Tribunal Administratif de Toulon — Décision N° TA83-2301630

lundi 22 décembre 2025

JuridictionTribunal Administratif de Toulon
SectionTribunal Administratif de Toulon
N° DossierTA83-2301630
TypeDécision
RecoursPlein contentieux
PublicationC
Formation4ème chambre

Résumé IA

Le Tribunal Administratif de Toulon a rejeté la demande de la SELAS Patrick Georges et Associés, qui contestait des rappels de taxe sur la valeur ajoutée (TVA) pour les années 2019 et 2020. La société invoquait une irrégularité de procédure, faute de débat oral et contradictoire, mais le tribunal a jugé qu'elle n'apportait pas la preuve que le vérificateur s'y serait refusé. Sur le fond, les explications fournies par la société pour justifier que certains encaissements n'étaient pas soumis à la TVA (remboursement de client, apports, virements de clients étrangers) ont été écartées comme non étayées.

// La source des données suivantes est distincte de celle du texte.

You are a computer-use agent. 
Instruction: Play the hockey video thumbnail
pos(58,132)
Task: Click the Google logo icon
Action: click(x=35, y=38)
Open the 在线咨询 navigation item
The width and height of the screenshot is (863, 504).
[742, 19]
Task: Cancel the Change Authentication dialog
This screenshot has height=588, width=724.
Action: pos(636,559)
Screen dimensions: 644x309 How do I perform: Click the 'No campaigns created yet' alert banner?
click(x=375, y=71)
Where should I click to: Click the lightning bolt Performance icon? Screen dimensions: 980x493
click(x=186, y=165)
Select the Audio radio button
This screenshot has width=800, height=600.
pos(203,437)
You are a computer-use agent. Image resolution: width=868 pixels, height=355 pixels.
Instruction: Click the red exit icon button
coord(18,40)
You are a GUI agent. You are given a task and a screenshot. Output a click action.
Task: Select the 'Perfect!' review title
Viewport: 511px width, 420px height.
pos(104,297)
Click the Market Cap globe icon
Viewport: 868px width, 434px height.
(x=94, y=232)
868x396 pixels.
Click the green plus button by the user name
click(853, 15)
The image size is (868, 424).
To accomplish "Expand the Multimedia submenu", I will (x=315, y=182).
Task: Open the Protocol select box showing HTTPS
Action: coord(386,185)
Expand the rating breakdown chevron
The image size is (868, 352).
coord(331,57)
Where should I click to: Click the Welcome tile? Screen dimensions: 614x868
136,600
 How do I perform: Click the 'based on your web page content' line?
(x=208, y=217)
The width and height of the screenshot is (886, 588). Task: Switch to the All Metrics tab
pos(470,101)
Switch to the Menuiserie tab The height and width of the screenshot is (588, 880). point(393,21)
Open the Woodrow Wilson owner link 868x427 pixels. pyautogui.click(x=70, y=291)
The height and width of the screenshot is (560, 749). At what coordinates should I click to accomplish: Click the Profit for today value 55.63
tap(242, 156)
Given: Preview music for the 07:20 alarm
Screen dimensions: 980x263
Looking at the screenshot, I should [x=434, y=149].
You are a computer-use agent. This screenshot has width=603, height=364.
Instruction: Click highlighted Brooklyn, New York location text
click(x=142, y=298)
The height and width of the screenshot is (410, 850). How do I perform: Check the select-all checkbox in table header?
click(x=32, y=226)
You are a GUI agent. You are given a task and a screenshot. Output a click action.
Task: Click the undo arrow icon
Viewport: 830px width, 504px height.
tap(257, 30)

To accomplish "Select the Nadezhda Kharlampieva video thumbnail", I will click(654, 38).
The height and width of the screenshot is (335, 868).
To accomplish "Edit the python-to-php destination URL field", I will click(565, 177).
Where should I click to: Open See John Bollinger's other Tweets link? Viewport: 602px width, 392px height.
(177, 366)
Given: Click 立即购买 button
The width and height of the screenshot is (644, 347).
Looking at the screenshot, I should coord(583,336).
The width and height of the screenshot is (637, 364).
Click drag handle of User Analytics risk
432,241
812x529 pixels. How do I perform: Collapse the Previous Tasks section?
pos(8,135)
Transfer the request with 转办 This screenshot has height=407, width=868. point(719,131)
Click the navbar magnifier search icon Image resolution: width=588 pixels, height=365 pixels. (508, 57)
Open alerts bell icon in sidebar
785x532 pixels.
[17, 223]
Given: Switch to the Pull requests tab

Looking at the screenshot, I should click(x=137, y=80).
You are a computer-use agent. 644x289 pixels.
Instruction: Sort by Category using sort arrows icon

La solution retenue est le rejet de la requête, fondée sur les articles L. 13 du livre des procédures fiscales et 99 du code général des impôts.

Texte intégral

Vu la procédure suivante :

Par une requête enregistrée le 26 mai 2023, la société d’exercice libéral par actions simplifiée (SELAS) Patrick Georges et Associés demande au tribunal :

1°) de prononcer la décharge des rappels de taxe sur la valeur ajoutée et des pénalités correspondantes qui lui ont été réclamées au titre de la période du 1er janvier 2019 au 31 décembre 2020 ;

2°) de mettre à la charge de l’Etat les frais exposés au cours de l’instance et non compris dans les dépens sur le fondement de l’article L. 761-1 du code de justice administrative.

Elle soutient que :
- la procédure d’imposition est entachée d’irrégularité ; d’une part, en dépit d’une comptabilité probante et des déclarations déposées régulièrement, le service a renversé la charge de la preuve et il n’a pas motivé la taxation des crédits encaissés ; d’autre part, alors que la société est soumise au secret professionnel, le service vérificateur n’a pas engagé un véritable débat oral et contradictoire sur ce point ;
- le montant de la taxe sur la valeur ajoutée (TVA) collectée omise, qui a été rectifiée, est contesté ; au titre de l’année 2019, il convient de corriger l’écart constaté par le service de 5 121,90 euros entre le total du chiffre d’affaires déclaré comme taxé (24 252 euros) et le total des encaissements considéré comme soumis à la TVA (29 373 euros) dès lors que les encaissements intervenus le 16/1 (1 000 euros) et le 31/10 (4 650 euros) correspondent au remboursement d’un client et à un apport ; pour information, le rapprochement de la TVA rappelée corrigée avec la TVA à régulariser en comptabilité est d’un montant presque identique ; au titre de l’année 2020, la lecture de l’enregistrement en comptabilité des encaissements montre que certains crédits ne sont pas taxables pour un montant total de 10 674,49 euros : le montant de 3 000 euros au 30/01 correspond à une avance du père du dirigeant, sachant qu’un dépôt de 6 500 euros provenant de la même origine n’a pas été taxé sur l’exercice précédent, le montant de 1 500 euros au 25/06 correspond au virement d’un client suisse, le montant de 3 000 euros au 6/10 est issu d’un dépôt en espèces d’une entreprise cliente luxembourgeoise, le montant de 3 000 euros au 2/10 résulte d’un dépôt en espèces d’une entreprise cliente slovène, soit une TVA collectée de 1 779 euros ; par suite, l’écart constaté par le service de 13 366 euros entre le total du chiffre d’affaires déclaré comme taxé (19 079 euros) et le total des encaissements considéré comme soumis à la TVA (32 445 euros) doit donc être réduit à 11 587 euros ; l’administration fiscale n’établit pas que ces crédits seraient taxables.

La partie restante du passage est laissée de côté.